Вчера Яшка накопал золотого корня, хорошего качества и серьёзного веса. Уже по тёмной тайге подновил костёр и поставил воду в небольшом, служившем ему давно, солдатском котелке. Погуще заварил сухую лапшу и, пока она не остыла, замешал в ней маленькую баночку мясного паштета. Получилась вполне съедобно.
Ему очень нравилась осень! Гнуса, к которому он приравнивал всех насекомых, мешающих жить в тайге, уже не так много. По крайней мере, мошки нет, клещом ни разу не был еден в это время, и только ночные холода мешали. Но у него была маленькая одноместная палатка, купленная в городе на рынке, и лёгкий надувной матрасик, тоже китайский, но очень удобный и прямо по ширине палатки. Этот уютный переносной дом он собирал за минуты, если холодно, а ночами уже была и минусовая температура. Но для организации тепла в палатке было тоже простое средство. Достаточно всего одной таблетки сухого горючего, которую он периодически разжигал ночью: две-три минуты – и два-три часа вполне комфортного сна. Что очень важно, когда много ходишь, весит всё это чудо – всего ничего, килограмма три!
Небольшой костёр на обожжённом заранее месте отрезал его от всего мира, как сказочной чёрной стеной, за которой – другая, возможно, опасная, и в любом случае незнакомая и непонятная жизнь. Узнать её до конца не сможет никто, и только смиряясь с ней и принимая её условия, можно существовать здесь относительно безопасно.
Когда был совсем «зелёный», боялся ночной тайги, старался далеко не отходить от дома, чтобы вечером вернуться. Сейчас же совершенно спокойно мог жить в лесу несколько дней, не скучая по внешнему миру. Однажды пробовал с собой взять собаку, но, обалдевшая от запахов и звуков, молодая лайка чуть не свела его с ума, постоянно лая и нарушая и без того тонкую связь с жизнью тайги. Больше он не брал с собой вообще никого. Из оружия у него был только облегчённый обрез старой двустволки – совершенно бесполезное, с точки зрения огневой мощи, но удобное для шумового эффекта, приспособление. Проще говоря, убить из него почти невозможно – если не в упор, но шуму и огня много.
Однажды он вышел на молодую медведицу с медвежонком-первогодком, которая так увлеклась, лакомясь дикой смородиной, что не учуяла его, зашедшего по ветру. И когда, почти столкнувшись с человеком, она решилась на атаку и встала в дыбы, Яшка успел выхватить обрез из кармана рюкзака и выстрелить в её направлении. Медведица, взрыв когтями землю, развернулась и, ломая как танк кустарник, убежала в тайгу, догоняемая визжащим медвежонком. Тогда Яшка полдня не мог идти, и долго приходил в себя, унимая дрожь в ногах и страх в душе. А вообще, звери уважают человека и не мешают ему находиться здесь, наблюдая издалека.

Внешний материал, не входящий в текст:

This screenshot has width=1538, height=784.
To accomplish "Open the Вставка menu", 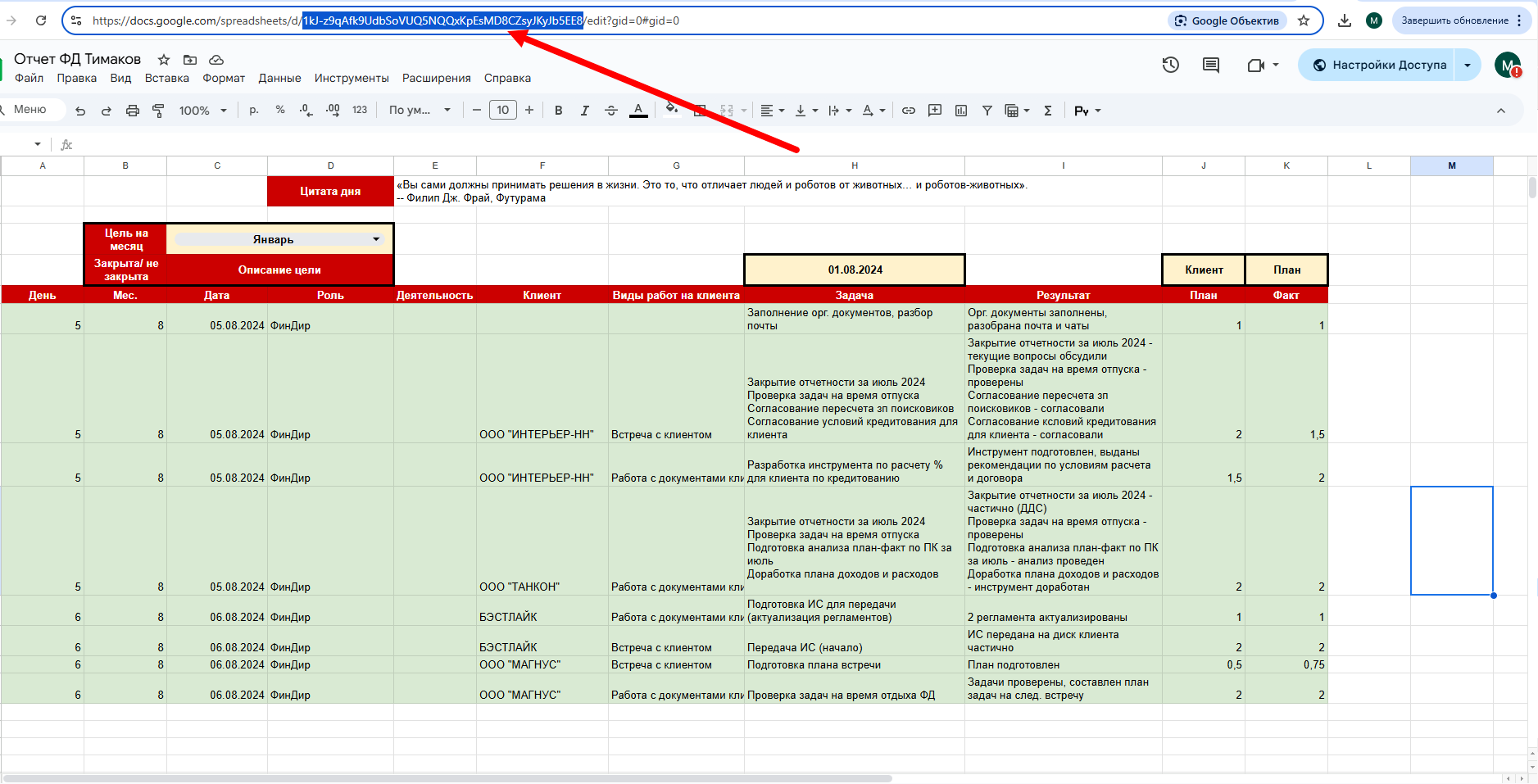I will (x=166, y=79).
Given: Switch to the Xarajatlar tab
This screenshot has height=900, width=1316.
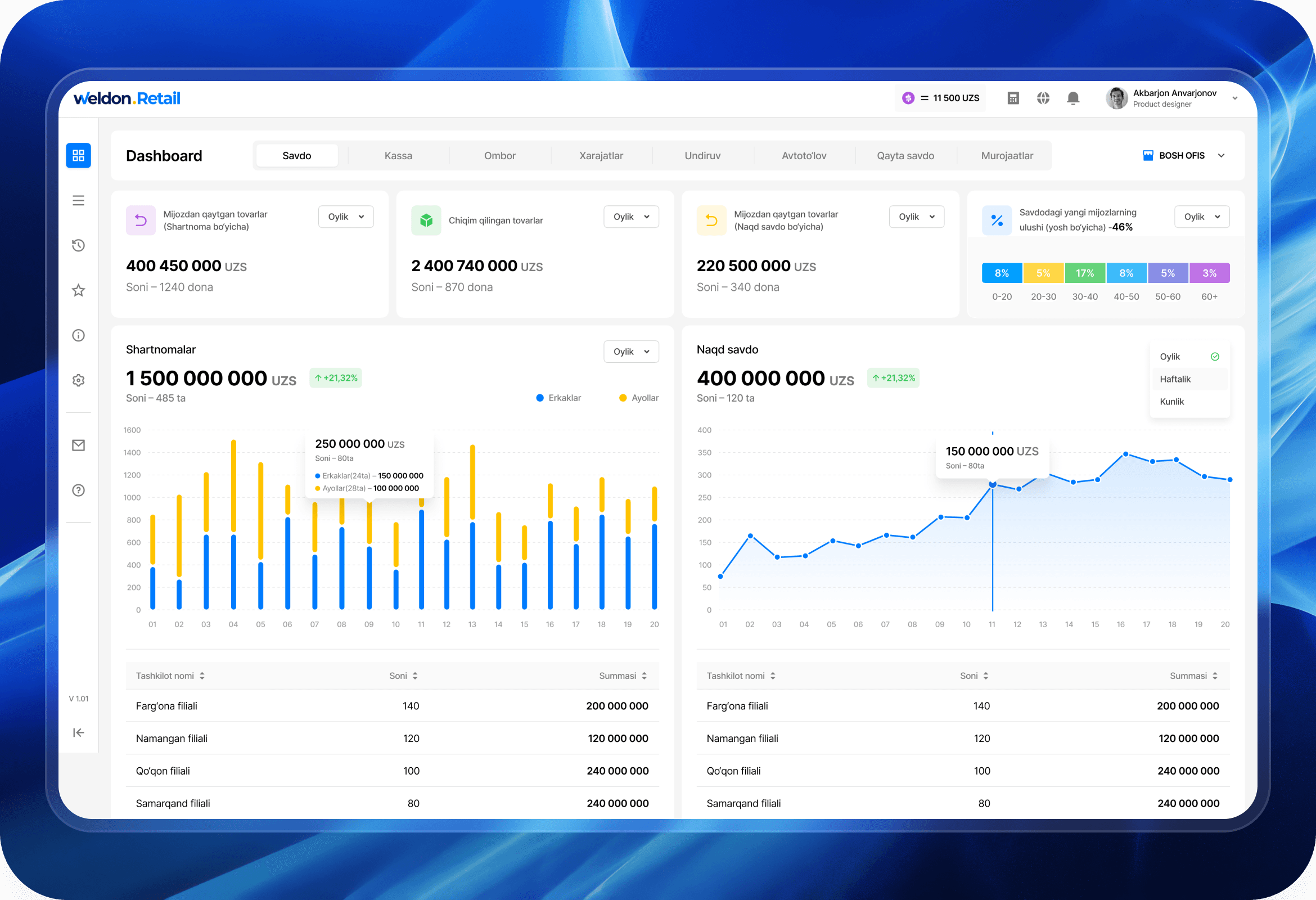Looking at the screenshot, I should pyautogui.click(x=601, y=156).
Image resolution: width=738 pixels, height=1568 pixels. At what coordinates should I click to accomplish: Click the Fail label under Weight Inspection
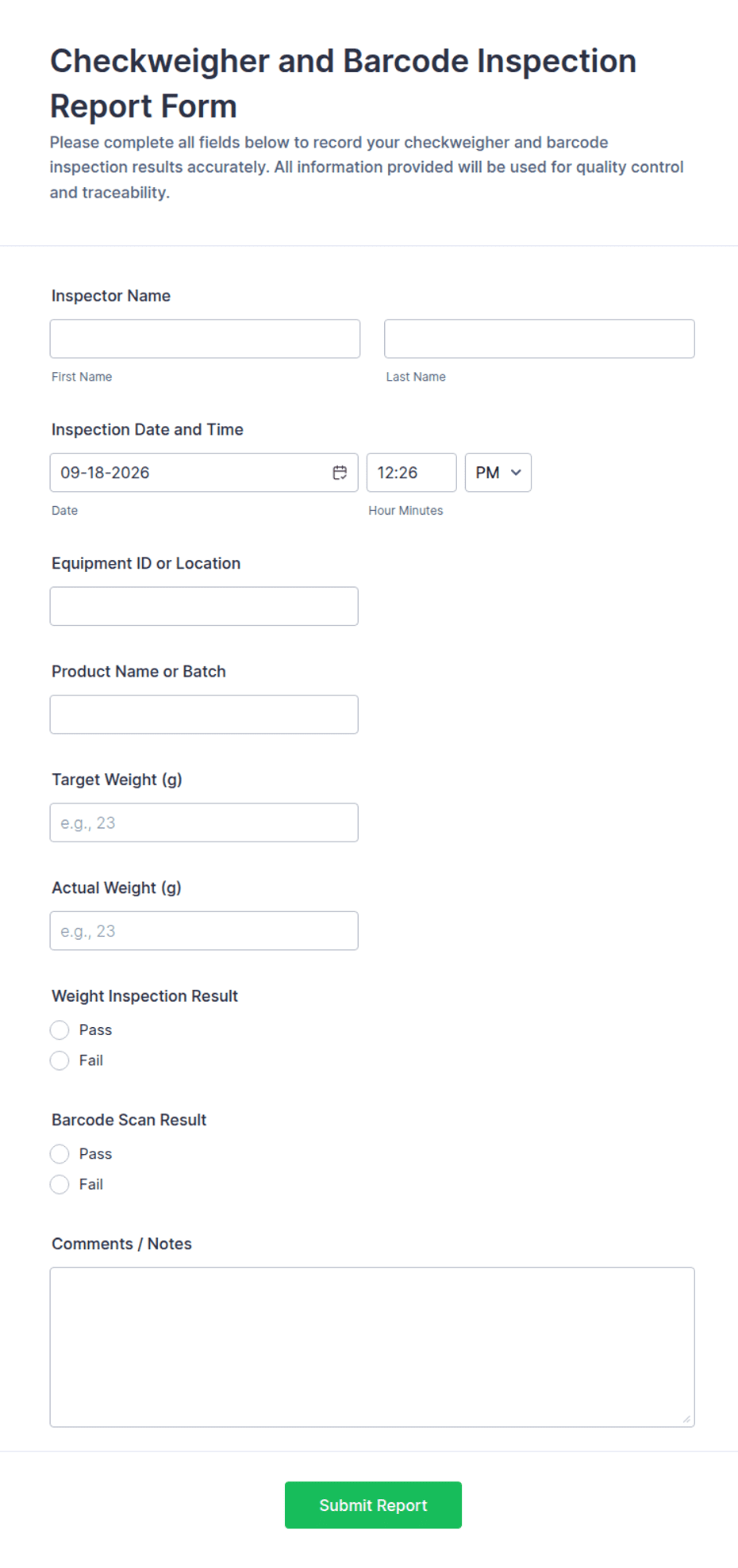pyautogui.click(x=91, y=1060)
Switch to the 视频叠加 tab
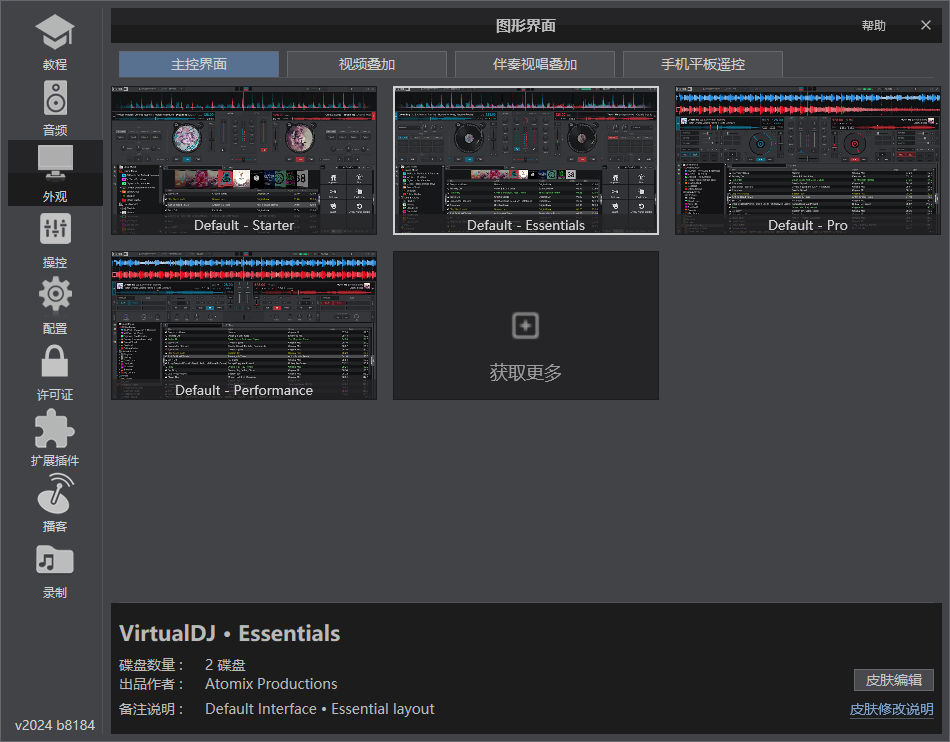950x742 pixels. click(x=367, y=64)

Сегодня ночью его разбудил дождь. Над тайгой с диким ветром, а здесь, под деревьями, – плотный, сплошной стеной. Он решил пересидеть его в палатке, не желая мокнуть. Разжёг таблетку на подставке: нагрев палатку, погасил её и опять уснул. Дождь лил до обеда, и желание ещё копать, пропало. Быстро всё собрав, проверил направление и пошёл в сторону дома. Из тайги вышел к вечеру следующего дня, как обычно, нисколько не плутая и искренне радуясь родному жилью.
Подойдя к дому, он увидел бабку, всегда чувствующую его приход. Она была очень рада внуку, но начала не с этого.
– Ты пошто этого лапотника в дом жить пустил? Мне теперь неделю надо дом проветривать – прокурил всё, пень старый. От него – один ущерб, начиная с сала и кончая… сколь электричества сжёг… Он же по ночам спит с включённым светом, темноты боится! – и она с облегчением обняла любимого внука. – Ты какой-то за это время взрослый стал, заматеревший, – она с удовольствием облапывала его, трогая плечи и грудь, чувствуя в нём мужицкую настоящую силу.
Яшка, смущаясь, приобнял её и повлёк в дом. А «пугливый лапотник» в это время томился на другом конце улицы, наблюдая прибытие Яшки и надеясь на скорые новости…
***
Пропарившись в бане и вкусно поужинав любимым борщом, приготовленным бабкой, Яшка начал разговор, которого остерегался:
– Я собираюсь в город, баба. Поеду к другу, пускай машину мне гонит. По деньгам определю его и…
– Яша, да Бог с тобой, ты что? Какая машина? На дворе зима, холод, снег. Всё переметёт, и стоять ей под снегом, ржаветь. Ты уж потерпи до весны, а там видно будет. По правде говоря, он и сам понимал, что зимой здесь не поездишь. Дорогу чистили только по центру, до магазина. Поэтому, у кого была техника, садились за руль только летом или оставляли машину в центре деревни, недалеко от дороги, чтобы в случае чего подкопать и ехать. Но Яшка почему-то хотел уже увидеть свою машину и, возможно, поехать на ней.
– Да я к Вовке, служили вместе, поеду, может, просто приценюсь или проплачу заранее – там видно будет.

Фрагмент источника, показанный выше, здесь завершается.